* Your assignment
Exact copy, pictures omitted: the line holding "Click the submenu chevron next to AI Chatbot" and every line after it down to the end of the entries.
# # # # #
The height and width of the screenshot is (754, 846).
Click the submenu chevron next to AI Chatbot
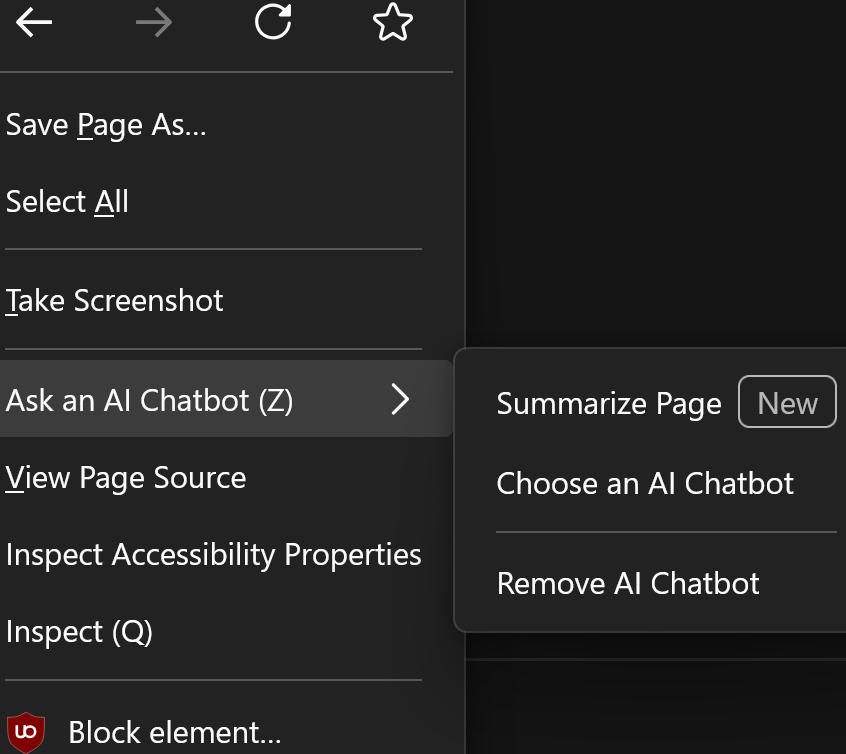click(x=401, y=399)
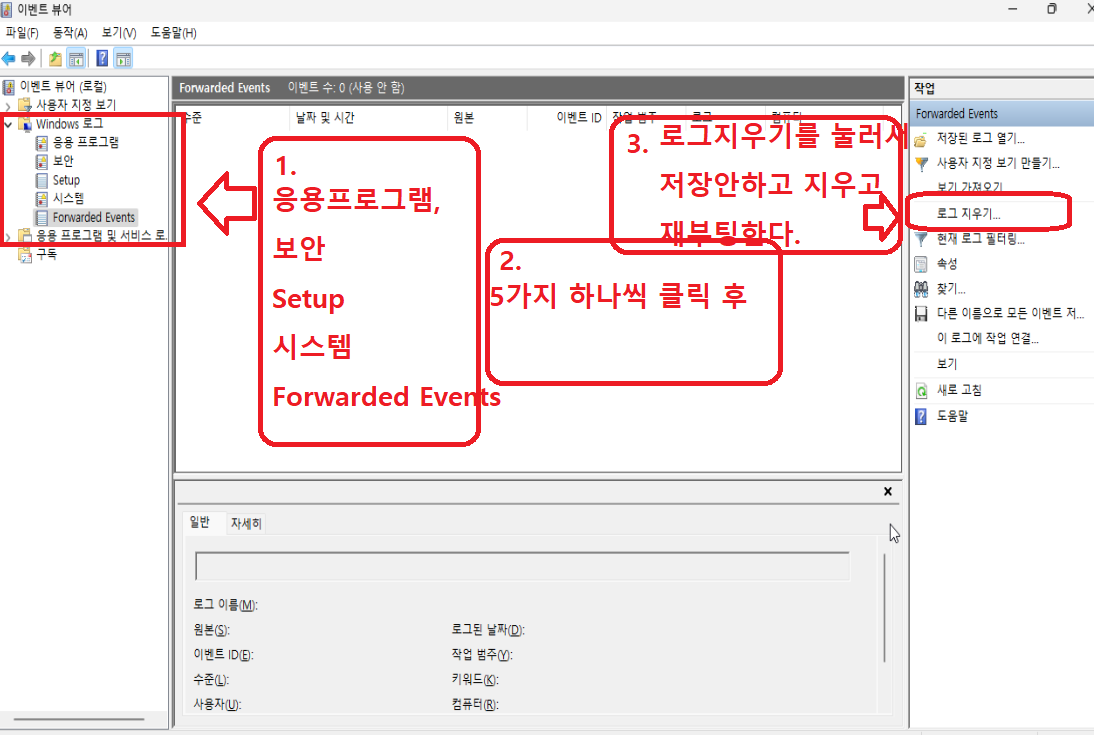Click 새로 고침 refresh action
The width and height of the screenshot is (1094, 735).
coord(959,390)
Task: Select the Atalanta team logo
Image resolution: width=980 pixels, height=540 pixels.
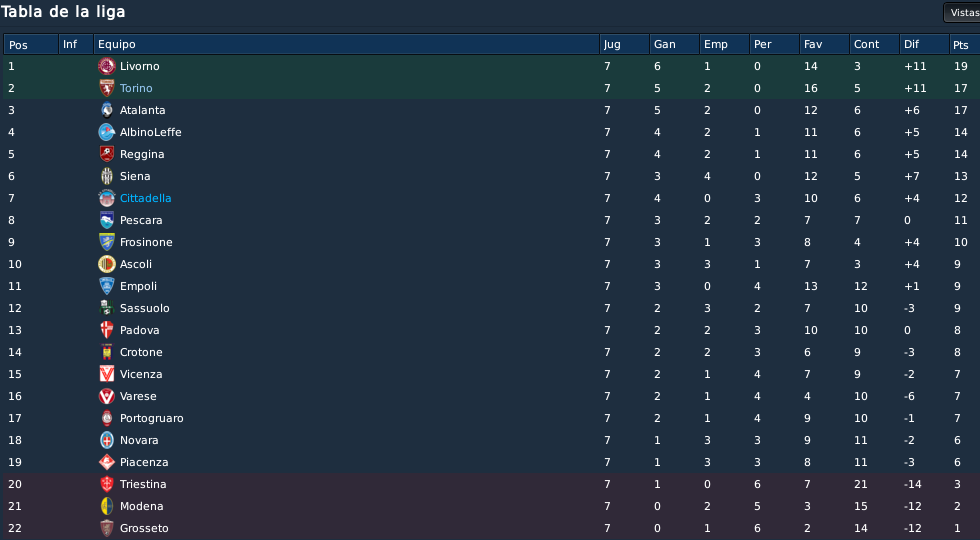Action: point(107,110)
# # # # #
* Solution to this exercise
Click the submenu chevron next to AI Chatbot
click(x=401, y=399)
Click 새로 고침 refresh action
The width and height of the screenshot is (1094, 735).
coord(959,390)
Task: Select the Atalanta team logo
Image resolution: width=980 pixels, height=540 pixels.
Action: point(107,110)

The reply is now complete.